◆ EXERCISE PROMPT
Leaving the images aside, print every record in the material exactly.

○ ○ ○ ○

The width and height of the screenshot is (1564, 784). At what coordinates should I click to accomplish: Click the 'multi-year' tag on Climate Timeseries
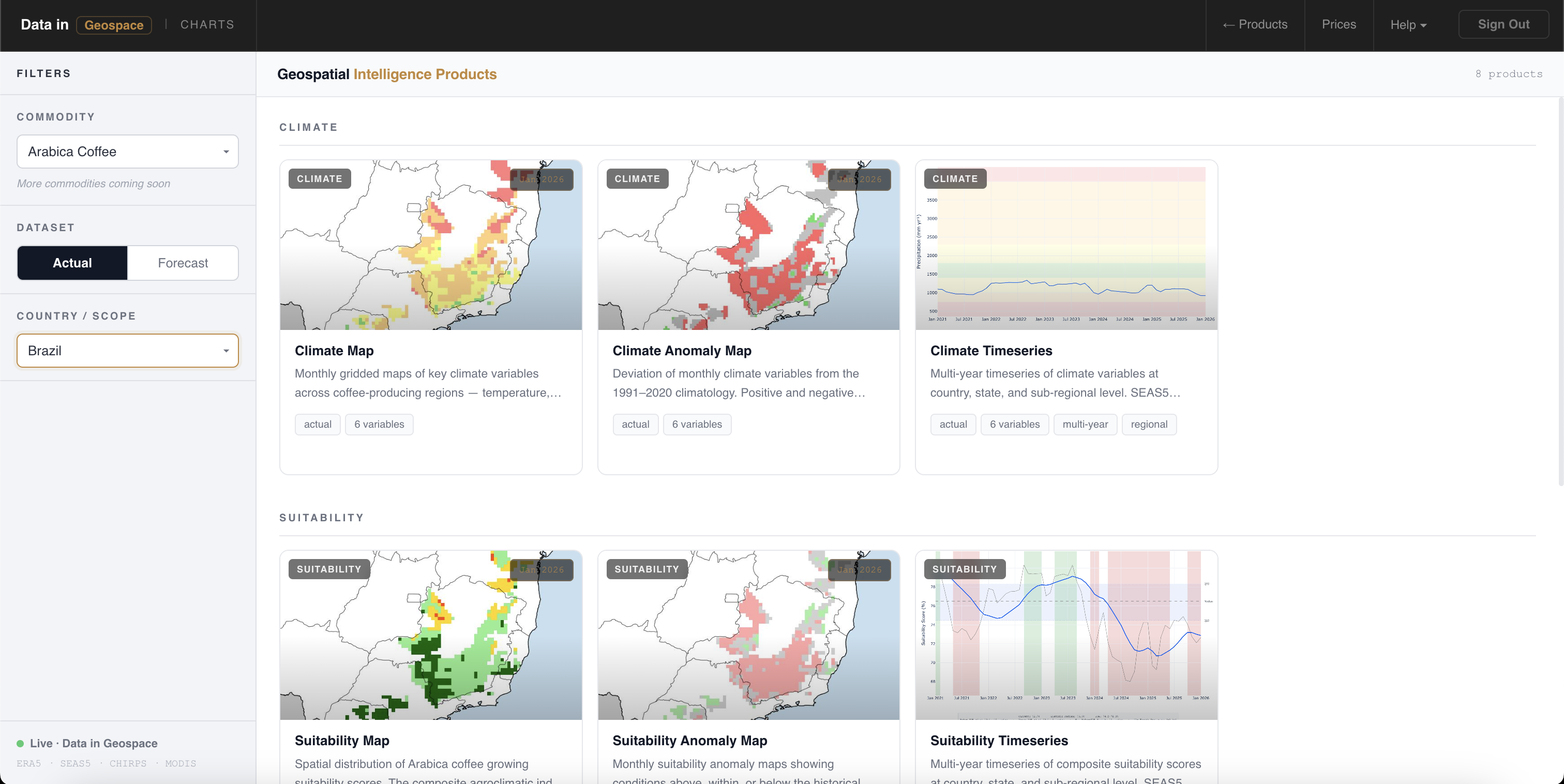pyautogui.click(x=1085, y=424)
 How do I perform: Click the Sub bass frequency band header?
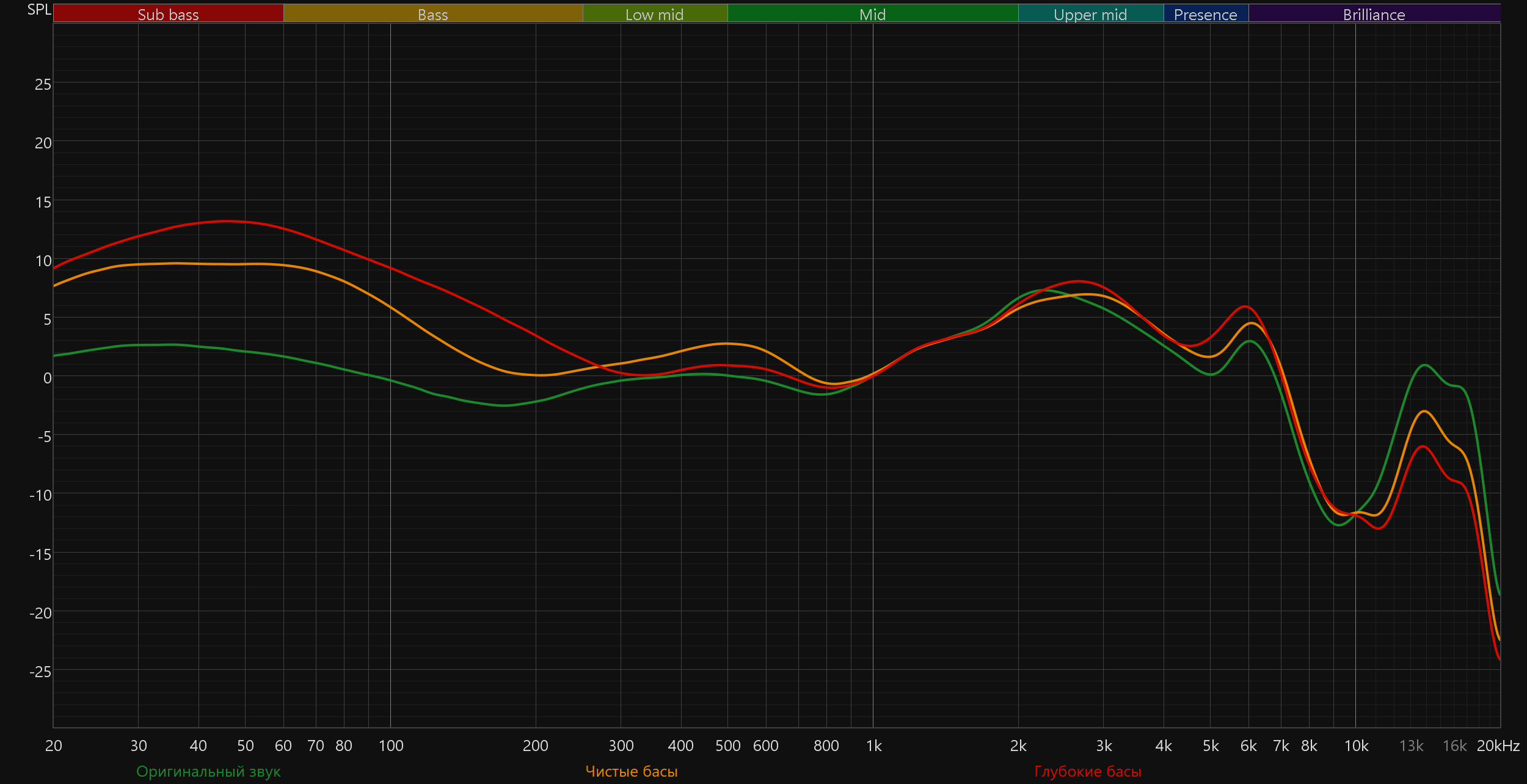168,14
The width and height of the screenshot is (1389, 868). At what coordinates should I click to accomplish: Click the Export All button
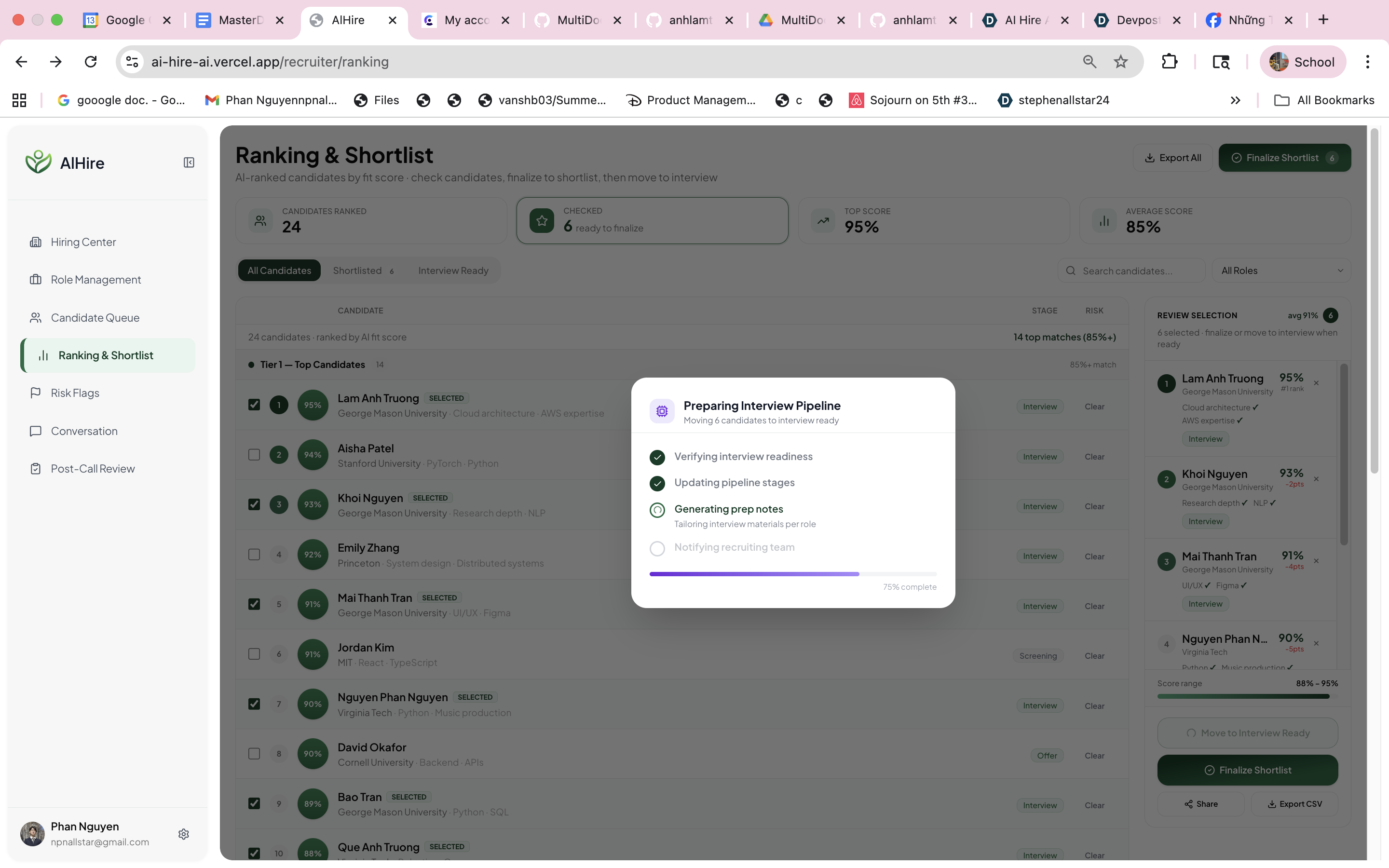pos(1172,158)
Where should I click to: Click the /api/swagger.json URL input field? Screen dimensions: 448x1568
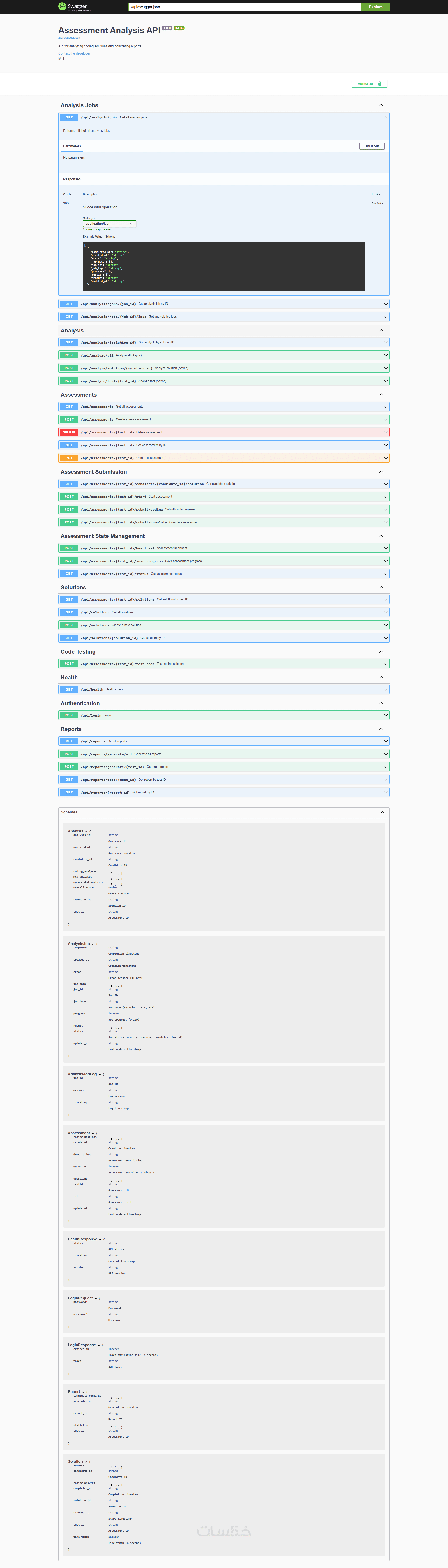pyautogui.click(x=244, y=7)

○ ○ ○ ○

◆ SOLUTION FOR THIS TASK
The width and height of the screenshot is (1564, 784). At what coordinates should I click to accomplish: Click the 'multi-year' tag on Climate Timeseries
pyautogui.click(x=1085, y=424)
 How do I perform: Click the Sub bass frequency band header?
168,14
The width and height of the screenshot is (1389, 868). At what coordinates should I click to accomplish: Click the Export All button
pos(1172,158)
Where should I click to: Click the /api/swagger.json URL input field? Screen dimensions: 448x1568
pyautogui.click(x=244, y=7)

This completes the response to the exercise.